In our study, the majority of the patients presented with at least one comorbidity without noteworthy sex differences. However, the Charlson Comorbidity Index was slightly but significantly higher in females than males. We also observed sex differences in clinical characteristics, comorbidities, treatments and outcomes, and differences in risk predictors of death and IMV in men and women.
Differences between men and women were evidenced in hospitalised patients, mostly from US metropolitans. A case series of patients hospitalised with COVID-19 in the New York City Area (40% women) showed that the most frequently described comorbidities were hypertension, obesity and diabetes [10]. 88% had more than one comorbidity but the median Charlson Comorbidity was much higher than in our cohort, reaching 4. Fourteen percent were in need of intensive care, 12% received IMV and 21% died. Mortality rates were higher for men than women at all decades older than 20 years.
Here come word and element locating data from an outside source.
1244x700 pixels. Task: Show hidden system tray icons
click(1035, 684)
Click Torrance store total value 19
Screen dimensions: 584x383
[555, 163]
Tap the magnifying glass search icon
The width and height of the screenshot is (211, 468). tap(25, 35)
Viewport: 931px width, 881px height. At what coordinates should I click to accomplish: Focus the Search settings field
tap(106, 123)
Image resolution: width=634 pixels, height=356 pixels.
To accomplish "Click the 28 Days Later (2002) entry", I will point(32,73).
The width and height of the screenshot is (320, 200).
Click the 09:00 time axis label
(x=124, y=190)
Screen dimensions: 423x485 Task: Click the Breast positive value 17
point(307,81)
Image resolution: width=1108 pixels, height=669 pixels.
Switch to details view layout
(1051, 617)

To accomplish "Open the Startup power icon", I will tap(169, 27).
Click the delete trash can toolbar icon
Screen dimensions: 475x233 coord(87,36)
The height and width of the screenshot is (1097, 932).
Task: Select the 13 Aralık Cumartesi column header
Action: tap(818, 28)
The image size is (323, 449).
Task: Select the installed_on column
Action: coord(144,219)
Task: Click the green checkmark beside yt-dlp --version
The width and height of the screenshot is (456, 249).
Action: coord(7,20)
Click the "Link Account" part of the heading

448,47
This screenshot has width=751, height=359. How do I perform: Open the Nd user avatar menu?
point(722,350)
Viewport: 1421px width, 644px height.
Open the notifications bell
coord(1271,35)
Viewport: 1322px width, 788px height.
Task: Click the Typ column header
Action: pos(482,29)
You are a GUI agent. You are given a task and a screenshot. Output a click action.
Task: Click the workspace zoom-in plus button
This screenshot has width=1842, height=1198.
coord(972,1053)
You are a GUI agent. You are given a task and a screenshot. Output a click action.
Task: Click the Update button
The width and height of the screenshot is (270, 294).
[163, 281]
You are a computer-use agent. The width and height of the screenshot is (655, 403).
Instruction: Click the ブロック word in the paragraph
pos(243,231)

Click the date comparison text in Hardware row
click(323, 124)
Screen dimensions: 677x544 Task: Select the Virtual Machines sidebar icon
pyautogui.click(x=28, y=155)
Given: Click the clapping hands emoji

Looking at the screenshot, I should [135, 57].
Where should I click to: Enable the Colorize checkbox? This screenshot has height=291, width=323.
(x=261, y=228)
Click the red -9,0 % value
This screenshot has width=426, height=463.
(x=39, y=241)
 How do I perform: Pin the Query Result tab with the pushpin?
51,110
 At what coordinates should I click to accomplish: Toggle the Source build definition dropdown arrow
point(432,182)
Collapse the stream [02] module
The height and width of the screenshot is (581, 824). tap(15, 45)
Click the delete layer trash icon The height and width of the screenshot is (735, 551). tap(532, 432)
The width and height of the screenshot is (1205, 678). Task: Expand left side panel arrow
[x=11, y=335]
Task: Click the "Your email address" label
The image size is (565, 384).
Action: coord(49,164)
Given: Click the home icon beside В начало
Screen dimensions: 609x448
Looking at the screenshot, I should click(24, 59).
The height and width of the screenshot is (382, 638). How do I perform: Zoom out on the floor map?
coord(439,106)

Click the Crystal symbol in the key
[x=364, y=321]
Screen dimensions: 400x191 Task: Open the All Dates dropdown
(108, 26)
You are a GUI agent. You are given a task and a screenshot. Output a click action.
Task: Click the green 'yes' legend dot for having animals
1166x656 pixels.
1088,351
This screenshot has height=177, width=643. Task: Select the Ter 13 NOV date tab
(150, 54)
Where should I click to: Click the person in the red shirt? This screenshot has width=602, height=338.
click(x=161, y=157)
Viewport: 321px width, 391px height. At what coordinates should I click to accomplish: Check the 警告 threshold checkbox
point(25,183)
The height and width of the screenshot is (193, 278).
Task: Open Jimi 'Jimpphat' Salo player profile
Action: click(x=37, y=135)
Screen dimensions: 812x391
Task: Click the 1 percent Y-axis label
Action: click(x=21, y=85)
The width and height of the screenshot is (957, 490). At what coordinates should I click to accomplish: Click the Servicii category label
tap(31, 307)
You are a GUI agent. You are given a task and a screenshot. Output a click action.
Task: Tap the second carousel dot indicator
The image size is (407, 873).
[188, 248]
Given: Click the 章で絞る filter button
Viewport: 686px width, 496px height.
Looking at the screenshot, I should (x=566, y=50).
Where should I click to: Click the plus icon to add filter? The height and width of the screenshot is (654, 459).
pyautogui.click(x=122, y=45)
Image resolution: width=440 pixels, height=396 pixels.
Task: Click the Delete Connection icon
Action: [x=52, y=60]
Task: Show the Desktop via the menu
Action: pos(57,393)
A series of patients in Metropolitan Detroit showed that—in contrast to other reports—56% of treated patients were female, the majority being African Americans, which may be ascribed to the high poverty rate and thus susceptibility of this subgroup. In line with our study, most patients had at least one comorbidity, including hypertension, chronic kidney disease (CKD) and diabetes. 76% were hospitalised and 40% required ICU management during their stay [11]. Similar to our data, males comprised 57% of the ICU cohort. Male sex, obesity and CKD, each doubled the risk of ICU treatment. The mortality rate of ICU-managed patients was 40%, which corresponds to our data. Male sex and age older than 60 years were independently related to mortality and IMV. Obesity, CKD and cancer also related to more than doubled the risk of IMV. However, as a limitation, we acknowledge that our data contained no information from which a potential minority status could have been inferred, meaning that it remains to be seen how, e.g., ethnicity influenced our results.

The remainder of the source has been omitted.